Turkish President Recep Tayyip Erdoğan, who is currently in New York for the annual UN General Assembly, addressed party members and American Muslims on Sunday at a lackluster event organized by the Turkish-American National Steering Committee (TASC), an organization financed by his government. Among sponsors and contributors to the New York event was a highly controversial, racist group called the Grey Wolves, which is linked to the far-right Nationalist Movement Party (MHP), an ally of the ruling Justice and Development Party (AKP).
According to information obtained by Nordic Monitor, Erdoğan’s meeting was financed by Turkish state institutions as well as pro-AKP associations located in the United States. As in previous years, pro-Erdoğan businessmen’s associations also provided participant support to the meeting. This year’s sponsors also included fan associations in the US of popular Turkish football clubs. Turkish football fan associations, which generally remain distant from politics since they have supporters from all political parties, could have joined the event after considering the cost of declining.
The Grey Wolves (Bozkurtlar, or Ülkü Ocakları in Turkish) is the youth organization of the extremist MHP, Erdoğan’s biggest supporter in Turkey. The organization, which was involved in armed conflicts with leftists in the ’70s and ’80s, claims to have operated as a nongovernmental organization following its reopening after the 1980 coup. However, Ülkü Ocakları often comes to the fore with violence against Kurds, the beating of journalists who criticize the MHP, anti-immigrant rallies and close relations with mafia leaders.
The American branch of the Grey Wolves is an association that has been operating since 1993, headquartered in Clifton, New Jersey. The association, which apparently is not very active, occasionally participates in activities related to Armenian genocide allegations and the Nagorno-Karabakh conflict between Armenia and Azerbaijan, publishes statements on religious/national days and spreads propaganda during Turkish elections since Turks living in the US are able to vote there. The Grey Wolves have supporters particularly in New Jersey, Pennsylvania and Delaware, where Turks in the US mainly live. The president of the association is Alper Adil Yiğiter, also the official representative of the MHP in the US. There are a significant number of old posts against Erdoğan and the AKP on the social media accounts of the American Grey Wolves as well as on Yiğiter’s personal accounts. Like his leader Devlet Bahçeli, chairman of MHP, who was a fierce opponent of Erdoğan until 2015, Yiğiter saw Erdoğan as a traitor because of the concessions he made to the Kurds and claimed that the Grey Wolves would end his dreams of introducing a presidential system of governance in Turkey. However, the MHP lent the greatest support for Turkey’s transition to a presidential system during a constitutional referendum in 2017.

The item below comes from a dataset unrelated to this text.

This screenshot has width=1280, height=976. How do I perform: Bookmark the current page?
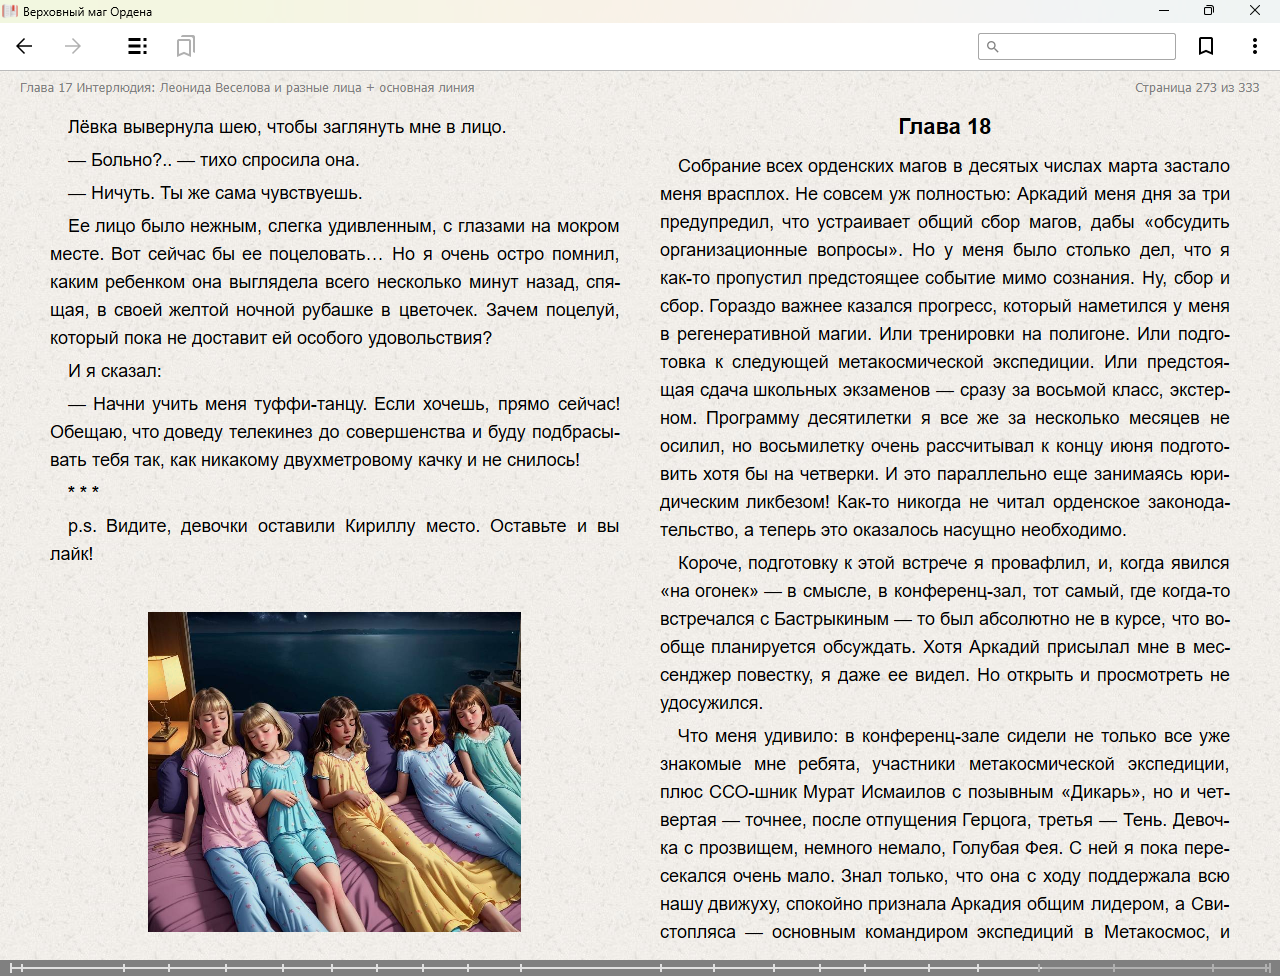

Ülkü Ocakları, or the Grey Wolves, which has well-established and influential branches in Europe where a large number of Turks reside, does not have an active branch in the US due to the fact that there are relatively few Turks in the States and because the Turkish government gives more support to Islamist organizations. It is no secret that Erdoğan family members have been closely involved with the activities of American-Turkish Islamist NGOs for long years. However, unlike in previous years, the fact that Ülkü Ocakları was a sponsor of Sunday’s meeting could be a sign that the ruling party wanted to send a strong message to the MHP grass roots that the alliance between the MHP and the AKP still continues amid rumors that it will end before a possible early election in 2022.
Meanwhile, US Congressman Dina Titus, a Democrat from Nevada and a member of the House Foreign Affairs Committee, proposed an amendment to the Fiscal Year 2022 National Defense Authorization Act (NDAA) submitted on September 13 calling for the designation of the Grey Wolves as a terrorist group. The amendment requires a report by the US secretary of state on the activities of the Grey Wolves organization “undertaken against US interests, allies and international partners,” including a review of the criteria met for designation as a “foreign terrorist organization.” The amendment calls for a determination as to whether the group, the militant wing of Turkey’s far-right MHP, meets the criteria as set forth in section 219 of the Immigration and Nationality Act. If the secretary of state determines that the Grey Wolves do not meet those criteria, the amendment asks for a detailed justification as to which criteria have not been met.
Last May, the European Parliament (EP) voiced concerns about the group, saying it was expanding to worrying levels not only in Turkey but also in EU countries, in its 2019-2020 report prepared by Turkey rapporteur Nacho Sanchez Amor. Underlining that the group is linked to the far-right MHP, the EP also called on EU countries to ban associations affiliated with them and closely monitor their activities since they pose a threat mainly to Kurds, Armenians and people of Greek origin, according to the report.
In 2019 Austria banned the Grey Wolves salute under a law banning symbols of “extremist organizations” in the country to block terrorist propaganda.
The French government in November 2020 banned the activities of the Grey Wolves after a center dedicated to the memory of those who died in the mass killings of Armenians during World War I was defaced with graffiti, including the name of the Grey Wolves, which sparked a furious reaction from Turkey’s Ministry of Foreign Affairs.